AI: Financial analysts will be replaced or augmented by LLMs, see $2.5B AlphaSense
The real promise of LLMs in financial analysis isn't just replicating what a human analyst can do, but uncovering insights that humans miss
Hi Fintech Futurists —
Today we highlight the following:
AI: LLMs officially outperform financial analysts - can live audio and video analysis take them further?
LONG TAKE: What Apple's AI push means for Fintech and Privacy
PODCAST: What makes a successful AI investor, with Fusion Fund Founder Lu Zhang
CURATED UPDATES: Machine Models, AI Applications in Finance, Infrastructure & Middleware
To support this writing and access our full archive of newsletters, analyses, and guides to building in the Fintech & DeFi industries, see subscription options here.
In Partnership
Ground-breaking research from Cornerstone Advisors and TruStageTM uncovers the impact of embedded loan payment insurance on lenders:
Reduce defaults
Attract borrowers at a lower cost
Increase revenue
Attract more capacity
Differentiate offerings
AI: LLMs officially outperform financial analysts - can live audio and video analysis take them further?

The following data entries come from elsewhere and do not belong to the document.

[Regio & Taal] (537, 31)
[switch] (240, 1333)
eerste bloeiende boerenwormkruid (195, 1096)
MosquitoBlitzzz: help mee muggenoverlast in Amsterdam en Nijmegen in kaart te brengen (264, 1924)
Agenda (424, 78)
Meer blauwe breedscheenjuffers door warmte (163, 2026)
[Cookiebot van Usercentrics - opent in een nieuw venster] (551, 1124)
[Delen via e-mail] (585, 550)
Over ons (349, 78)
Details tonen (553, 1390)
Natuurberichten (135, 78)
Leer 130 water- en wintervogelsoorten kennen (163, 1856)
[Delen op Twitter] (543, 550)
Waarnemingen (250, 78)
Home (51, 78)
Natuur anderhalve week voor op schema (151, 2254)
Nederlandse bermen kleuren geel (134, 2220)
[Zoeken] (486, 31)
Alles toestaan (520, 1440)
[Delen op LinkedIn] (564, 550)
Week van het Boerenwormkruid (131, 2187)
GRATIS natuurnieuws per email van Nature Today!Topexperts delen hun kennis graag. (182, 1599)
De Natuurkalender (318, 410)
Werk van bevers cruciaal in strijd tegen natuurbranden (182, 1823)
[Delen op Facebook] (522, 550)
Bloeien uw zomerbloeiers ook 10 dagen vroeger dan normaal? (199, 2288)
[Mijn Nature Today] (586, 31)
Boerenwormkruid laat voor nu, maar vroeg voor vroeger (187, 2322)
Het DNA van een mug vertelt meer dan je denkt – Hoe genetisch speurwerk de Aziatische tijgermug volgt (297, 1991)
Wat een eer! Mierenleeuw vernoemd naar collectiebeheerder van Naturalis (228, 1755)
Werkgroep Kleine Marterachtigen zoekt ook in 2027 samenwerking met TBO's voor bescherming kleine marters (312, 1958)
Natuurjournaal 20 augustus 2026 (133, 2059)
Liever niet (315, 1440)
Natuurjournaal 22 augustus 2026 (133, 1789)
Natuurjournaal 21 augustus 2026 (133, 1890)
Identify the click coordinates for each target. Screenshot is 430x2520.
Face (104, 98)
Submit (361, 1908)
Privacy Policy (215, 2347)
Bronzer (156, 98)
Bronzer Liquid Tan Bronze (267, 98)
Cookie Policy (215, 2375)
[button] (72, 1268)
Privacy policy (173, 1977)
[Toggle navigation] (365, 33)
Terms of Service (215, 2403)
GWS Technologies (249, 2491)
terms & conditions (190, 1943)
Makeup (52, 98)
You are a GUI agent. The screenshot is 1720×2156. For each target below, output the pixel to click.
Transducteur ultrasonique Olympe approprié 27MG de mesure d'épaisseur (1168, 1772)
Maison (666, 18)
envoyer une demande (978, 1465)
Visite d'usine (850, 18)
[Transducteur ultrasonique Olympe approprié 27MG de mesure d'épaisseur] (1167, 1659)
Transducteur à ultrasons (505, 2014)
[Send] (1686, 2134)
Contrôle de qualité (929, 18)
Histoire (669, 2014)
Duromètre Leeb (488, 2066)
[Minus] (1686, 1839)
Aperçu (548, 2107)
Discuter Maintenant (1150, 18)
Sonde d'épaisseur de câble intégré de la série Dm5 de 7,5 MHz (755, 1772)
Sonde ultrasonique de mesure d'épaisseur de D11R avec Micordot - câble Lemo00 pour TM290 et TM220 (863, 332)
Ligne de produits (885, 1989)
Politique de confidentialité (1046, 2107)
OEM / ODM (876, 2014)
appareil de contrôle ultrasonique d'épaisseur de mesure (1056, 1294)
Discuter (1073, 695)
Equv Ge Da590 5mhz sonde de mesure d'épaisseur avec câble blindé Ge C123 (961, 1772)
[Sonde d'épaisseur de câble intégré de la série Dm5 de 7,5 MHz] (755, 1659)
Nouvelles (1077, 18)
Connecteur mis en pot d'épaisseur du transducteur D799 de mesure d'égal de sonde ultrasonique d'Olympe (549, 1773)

Since ChatGPT went mainstream, there has been much debate about whether large language models (LLMs) can make informed financial decisions.
Most papers on GPT-based earnings and stock predictions lack a robust methodology — they overlook factors like statistical significance, proper accuracy metrics, and LLM flaws such as consistency and hallucination. This usually leads to overly positive results, causing many of these papers to be viewed with suspicion. Previous research about using neural networks, tree methods, or Naïve Bayes for earnings predictions employed much more rigorous methodologies.
Still, the commercial opportunity is there. For example, the market intelligence platform AlphaSense recently acquired Tegus, a provider of expert research and financial data, and raised $650MM in funding. AlphaSense is running at $200MM in revenue and has combined market intelligence and equity research into a powerful platform — a lifeline given the pressure on equity commission revenues. It has been experimenting with generative AI for financial statement analysis, offering its AlphaSense Large Language Model (ASLLM), which allows users to upload and manage millions of documents and perform tasks like sentiment analysis, topic extraction, and smart summaries.
If data is the oil from which machine intelligence is summoned, repositories of best-in-class analysis like AlphaSense — as well as the large investment banks, the rating agencies (e.g., Moody’s), and the data aggregators (e.g., Morningstar) — have an advantage in building out a financial analyst mind.
In our previous AI analysis, we touched upon the paper, "Can ChatGPT Forecast Stock Price Movements? Return Predictability and Large Language Models," but it left many questions about the methods used. Now, researchers from the University of Chicago have published a more rigorous and believable paper titled "Financial Statement Analysis with Large Language Models."
The paper, which has already garnered 50,000 downloads, explores whether an LLM can perform financial statement analysis like professional human analysts. The answer isn't straightforward, as an LLM lacks the contextual understanding of a company's financials. Further, working with numbers is particularly challenging for language models.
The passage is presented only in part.